**Extracted text:**
^^^^^^^^^^^^^^^^
Dr Nijole Bernaitis MPS has spent almost three decades in pharmacy, in a career spanning hospital and community settings, ownership, accreditation and a PhD. She is now an Editorial Board Member of the Australian Pharmaceutical Formulary.
You graduated from the University of South Australia in 1993. Where has your career taken you?
It began with an internship at a public hospital in South Australia. I have also worked in community pharmacy, becoming an accredited pharmacist and co-owning three pharmacies before making a sea change to the Gold Coast. Now, I’m a lecturer at the School of Pharmacy and Medical Sciences at Griffith University. I’m also a member of the Pharmacists Panel of Assessors for the Queensland Civil and Administrative Tribunal and an Editorial Board Member of the Australian Pharmaceutical Formulary and Handbook (APF).
What makes the APF such a valuable resource?
The APF has always been a reliable and trustworthy source of essential information. It has evolved over the years and the changing content has guaranteed it remains relevant to current pharmacy practice. I am honoured to be on the Editorial Board and hope my knowledge assists pharmacists in various areas of practice to continue to find the APF a great source of knowledge and guidance.
Why is being an accredited pharmacist important to you?
My early career in hospital pharmacy showed how a collaborative, multidisciplinary team could promote the quality use of medicines and provide the best outcomes for patients, especially when pharmacists contribute as medicines experts. It is also very rewarding to build relationships with patients and to work together with them and other health professionals to improve care.
The importance of accredited pharmacists, especially in aged care facilities, has paved the way for the specialist role of residential aged care pharmacists. Hopefully the commitment to funding such specialist roles will continue to expand given the significant contribution of pharmacists in optimising health outcomes.
‘Pursue your own interests as you never know where it may lead.’
Dr Nijole Bernaitis MPS
And what inspired you to pursue a PhD?
^^^^^^^^^^^^^^^^
**Problem A:** In the interview with Nijole Bernaitis, which university did she graduate from, and in what year?
**Problem B:** Write what comes next in the interview with Nijole Bernaitis, picking up after its last line.

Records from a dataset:
^^^^^^^^^^^^^^^^
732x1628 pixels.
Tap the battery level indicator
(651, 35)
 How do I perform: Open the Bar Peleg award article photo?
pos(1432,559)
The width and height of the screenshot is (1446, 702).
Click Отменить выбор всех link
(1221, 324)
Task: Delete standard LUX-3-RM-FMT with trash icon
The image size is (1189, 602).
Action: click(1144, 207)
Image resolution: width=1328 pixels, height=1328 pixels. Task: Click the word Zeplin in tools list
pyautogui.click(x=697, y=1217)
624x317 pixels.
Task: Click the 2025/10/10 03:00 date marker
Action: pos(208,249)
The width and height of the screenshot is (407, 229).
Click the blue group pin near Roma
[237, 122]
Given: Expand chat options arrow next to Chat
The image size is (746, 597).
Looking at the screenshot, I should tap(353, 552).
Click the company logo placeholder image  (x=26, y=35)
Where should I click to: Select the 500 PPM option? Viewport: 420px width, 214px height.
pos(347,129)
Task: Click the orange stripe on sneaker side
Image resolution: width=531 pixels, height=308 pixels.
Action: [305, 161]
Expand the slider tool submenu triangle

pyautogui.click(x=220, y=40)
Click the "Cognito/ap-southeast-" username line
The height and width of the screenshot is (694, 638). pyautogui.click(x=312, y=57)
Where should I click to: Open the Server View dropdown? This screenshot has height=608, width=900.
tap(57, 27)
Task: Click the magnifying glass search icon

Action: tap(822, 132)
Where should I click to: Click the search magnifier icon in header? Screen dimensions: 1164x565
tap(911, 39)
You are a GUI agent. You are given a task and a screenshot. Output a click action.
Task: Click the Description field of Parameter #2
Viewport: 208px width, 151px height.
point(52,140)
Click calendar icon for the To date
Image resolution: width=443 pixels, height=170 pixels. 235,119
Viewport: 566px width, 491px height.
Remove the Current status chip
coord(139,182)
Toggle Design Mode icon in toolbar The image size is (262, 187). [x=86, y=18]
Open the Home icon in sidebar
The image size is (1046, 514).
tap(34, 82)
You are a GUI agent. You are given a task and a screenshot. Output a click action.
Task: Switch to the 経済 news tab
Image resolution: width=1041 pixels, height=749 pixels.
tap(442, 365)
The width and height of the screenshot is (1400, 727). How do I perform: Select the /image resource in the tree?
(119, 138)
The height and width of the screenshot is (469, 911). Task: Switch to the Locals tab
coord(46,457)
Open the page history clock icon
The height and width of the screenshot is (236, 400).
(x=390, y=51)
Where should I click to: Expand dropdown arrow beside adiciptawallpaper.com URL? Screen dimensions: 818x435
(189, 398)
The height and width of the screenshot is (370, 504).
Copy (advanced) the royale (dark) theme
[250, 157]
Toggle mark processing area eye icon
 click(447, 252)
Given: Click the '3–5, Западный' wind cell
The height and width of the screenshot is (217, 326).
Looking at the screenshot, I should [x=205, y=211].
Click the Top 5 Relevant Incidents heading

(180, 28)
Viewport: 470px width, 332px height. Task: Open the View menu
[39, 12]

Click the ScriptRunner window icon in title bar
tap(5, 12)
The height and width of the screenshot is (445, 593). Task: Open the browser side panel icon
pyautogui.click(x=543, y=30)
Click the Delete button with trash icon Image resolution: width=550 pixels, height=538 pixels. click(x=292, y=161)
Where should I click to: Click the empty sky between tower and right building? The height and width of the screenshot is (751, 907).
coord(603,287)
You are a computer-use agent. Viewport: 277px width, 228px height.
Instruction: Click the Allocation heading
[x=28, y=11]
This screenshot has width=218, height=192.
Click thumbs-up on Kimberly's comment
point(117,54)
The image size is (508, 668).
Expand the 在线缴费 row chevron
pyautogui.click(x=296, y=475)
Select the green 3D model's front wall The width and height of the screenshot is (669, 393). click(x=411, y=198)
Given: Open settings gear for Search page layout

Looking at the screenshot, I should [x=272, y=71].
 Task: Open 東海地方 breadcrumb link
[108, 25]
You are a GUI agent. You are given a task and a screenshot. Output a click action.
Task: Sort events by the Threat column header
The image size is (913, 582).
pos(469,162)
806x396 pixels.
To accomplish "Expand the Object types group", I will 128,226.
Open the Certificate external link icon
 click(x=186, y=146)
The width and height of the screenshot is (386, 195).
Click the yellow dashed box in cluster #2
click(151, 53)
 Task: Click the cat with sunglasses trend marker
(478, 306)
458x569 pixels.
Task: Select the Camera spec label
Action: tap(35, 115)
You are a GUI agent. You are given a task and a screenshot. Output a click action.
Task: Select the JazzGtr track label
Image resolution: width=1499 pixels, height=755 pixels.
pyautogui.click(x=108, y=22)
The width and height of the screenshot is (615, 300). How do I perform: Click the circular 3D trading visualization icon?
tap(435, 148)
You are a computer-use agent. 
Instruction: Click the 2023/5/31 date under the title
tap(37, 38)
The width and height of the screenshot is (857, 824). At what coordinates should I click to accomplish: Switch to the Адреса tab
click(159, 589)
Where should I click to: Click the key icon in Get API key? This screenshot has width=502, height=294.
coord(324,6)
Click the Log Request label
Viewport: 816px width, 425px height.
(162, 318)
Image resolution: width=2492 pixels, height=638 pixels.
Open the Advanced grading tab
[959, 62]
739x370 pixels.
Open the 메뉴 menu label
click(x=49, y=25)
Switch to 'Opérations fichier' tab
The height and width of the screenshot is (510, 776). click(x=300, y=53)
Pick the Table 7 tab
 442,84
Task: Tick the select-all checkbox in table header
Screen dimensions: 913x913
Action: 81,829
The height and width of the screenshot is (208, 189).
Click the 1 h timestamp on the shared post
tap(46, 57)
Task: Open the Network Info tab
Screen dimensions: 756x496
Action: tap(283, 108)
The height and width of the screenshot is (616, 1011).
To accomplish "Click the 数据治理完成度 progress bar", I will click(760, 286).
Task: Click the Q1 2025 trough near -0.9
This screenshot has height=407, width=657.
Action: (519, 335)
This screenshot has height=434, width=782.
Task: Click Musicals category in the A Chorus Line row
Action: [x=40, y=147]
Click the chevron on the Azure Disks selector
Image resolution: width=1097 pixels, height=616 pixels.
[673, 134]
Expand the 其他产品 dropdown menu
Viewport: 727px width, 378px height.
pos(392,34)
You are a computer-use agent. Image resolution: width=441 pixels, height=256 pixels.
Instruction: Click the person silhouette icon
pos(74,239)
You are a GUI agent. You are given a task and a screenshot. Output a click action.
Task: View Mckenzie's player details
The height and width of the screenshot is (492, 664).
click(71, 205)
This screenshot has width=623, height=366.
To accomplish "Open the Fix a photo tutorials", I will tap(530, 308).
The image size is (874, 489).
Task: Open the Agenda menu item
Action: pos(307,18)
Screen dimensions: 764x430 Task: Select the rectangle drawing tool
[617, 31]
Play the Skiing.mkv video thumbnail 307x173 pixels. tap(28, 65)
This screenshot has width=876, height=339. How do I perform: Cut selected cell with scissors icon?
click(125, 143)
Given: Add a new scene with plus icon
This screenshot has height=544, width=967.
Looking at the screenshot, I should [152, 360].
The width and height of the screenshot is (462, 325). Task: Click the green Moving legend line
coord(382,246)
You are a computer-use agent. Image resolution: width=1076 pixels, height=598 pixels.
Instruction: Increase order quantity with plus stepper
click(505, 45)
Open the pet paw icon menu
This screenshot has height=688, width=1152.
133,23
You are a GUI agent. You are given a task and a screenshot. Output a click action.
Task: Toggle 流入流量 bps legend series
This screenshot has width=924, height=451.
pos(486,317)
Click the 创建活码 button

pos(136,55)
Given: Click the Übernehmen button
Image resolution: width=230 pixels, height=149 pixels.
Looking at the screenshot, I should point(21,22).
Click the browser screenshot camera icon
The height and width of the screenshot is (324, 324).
^^^^^^^^^^^^^^^^
**Your response A:** The University of South Australia, in 1993.

**Your response B:**
Clinical research often evolves directly from challenges in practice. The topic of anticoagulant use in atrial fibrillation arose during a meeting at the National Heart Centre Singapore with the Director of Pharmacy and a cardiologist. We discussed the varying levels of warfarin control in different countries and the subsequent influence on the benefit of warfarin over the non-vitamin K antagonist oral anticoagulants. This was considered to be a great topic for a collaborative research project, but I was so interested in the idea that it became my PhD.
Completing my PhD has led to many opportunities, including presenting at overseas conferences and meeting global experts. I was privileged to meet Professor Gregory Lip, a leading cardiovascular clinician researcher whose research proposed and validated the stroke and bleed risk scores of CHA2DS2-VASc and HAS-BLED respectively. I was so excited when he said he had read my work!
Why are you passionate about pharmacy?
The theoretical pharmacy knowledge at university was interesting, but applying that in work environments is what makes pharmacy practice rewarding.
My goal has always been optimising medication management to improve patient outcomes and I would like to see the industry continue to progress in an innovative and professional manner with further evolution of specialist pharmacist roles.
What advice would you give to early career pharmacists?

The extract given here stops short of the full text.